Samuel Goldberg has been a Massachusetts criminal defense attorney for 20 years. Prior to that, he was a New York state prosecutor. He has published various articles regarding the practice of criminal law and frequently provides legal analysis on radio and television, appearing on outlets such as the Fox News Channel, Court TV, MSNBC and The BBC Network. To speak to Sam about a criminal matter call (617) 492 3000.

3 MEN CHARGED WITH DISORDERLY CONDUCT AND DISTURBING THE PEACE FOR STABBING HOAX

Sometimes, pretending there is a crime is a crime.

Over the Labor Day weekend, a few fellows had the great idea to play a trick in Lawrence.
According to law enforcement, they decided it would be kind of neat to convince folks attending a religious festival that a stabbing was taking place.

They were successful, if you want to call it that. Convinced that the bloody crime was taking place, several people paced frantic calls to 911 to report the stabbing.

Police came and apparently did not see the humor of it all. They played a little trick of their own. They arrested the tricksters who may have videoed their little jest so that they could post it on YouTube.

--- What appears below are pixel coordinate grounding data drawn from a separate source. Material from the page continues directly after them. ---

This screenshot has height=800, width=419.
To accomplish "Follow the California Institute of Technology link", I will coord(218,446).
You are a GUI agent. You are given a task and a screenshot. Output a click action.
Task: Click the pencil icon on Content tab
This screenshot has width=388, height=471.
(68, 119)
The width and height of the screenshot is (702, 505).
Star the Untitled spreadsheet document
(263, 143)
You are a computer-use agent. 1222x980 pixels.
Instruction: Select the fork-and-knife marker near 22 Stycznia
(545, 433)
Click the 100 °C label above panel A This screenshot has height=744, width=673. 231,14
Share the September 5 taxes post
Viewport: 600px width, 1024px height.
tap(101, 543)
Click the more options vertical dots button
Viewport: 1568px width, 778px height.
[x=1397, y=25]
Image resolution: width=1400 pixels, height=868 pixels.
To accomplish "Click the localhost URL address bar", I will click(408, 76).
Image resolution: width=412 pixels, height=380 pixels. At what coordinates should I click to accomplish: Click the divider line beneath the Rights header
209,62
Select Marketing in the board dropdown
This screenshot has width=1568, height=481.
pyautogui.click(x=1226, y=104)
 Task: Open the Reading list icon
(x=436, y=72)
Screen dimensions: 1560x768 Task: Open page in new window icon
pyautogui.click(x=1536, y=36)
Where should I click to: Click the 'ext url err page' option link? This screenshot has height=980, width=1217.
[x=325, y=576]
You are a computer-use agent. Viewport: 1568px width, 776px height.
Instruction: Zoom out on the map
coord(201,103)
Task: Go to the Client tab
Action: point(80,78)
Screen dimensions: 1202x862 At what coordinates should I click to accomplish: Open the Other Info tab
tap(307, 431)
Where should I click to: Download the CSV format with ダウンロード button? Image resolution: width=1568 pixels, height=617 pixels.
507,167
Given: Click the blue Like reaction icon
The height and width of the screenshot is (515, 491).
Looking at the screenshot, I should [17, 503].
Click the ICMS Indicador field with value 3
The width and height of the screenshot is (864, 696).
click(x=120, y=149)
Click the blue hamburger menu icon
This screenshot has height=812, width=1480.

And so it was that Josette Osorio of Haverhill, Vincent Bencivenga III of Lawrence, and Mark Hatch of Methuen appeared in Lawrence district court to answer charges including disorderly conduct and disturbing the peace.

They have all pleaded “not guilty”.

Police Chief John Romero says that the suspects were 50 yards from the Feast of the Three Saints, which attracted about 15,000 people. He says the stunt made “no sense.”

Attorney Sam’s Take On Hoaxes And Disorderly Conduct

What is funny to one person may not be funny to another; it certainly may not be funny to the police.

And then, you are in trouble.

The definitions of crimes like disorderly conduct and disturbing the peace are pretty general. Basically, if you offend the police, it fits into disorderly conduct.

“But what if you are simply exercising your Constitutional Rights…like the one to free speech?”


Those rights are not absolute. In fact, they couldn’t be because there are too many people whose rights, or exercising of the those rights, could differ.

The example that is usually used it the fact that you cannot yell “Fire!” in a crowded theatre. Another way to put it, although it fits more with the crime of assault and battery, is that my right to stretch my arm ends at the beginning of your face. Otherwise, it is technically a battery if it is offensive.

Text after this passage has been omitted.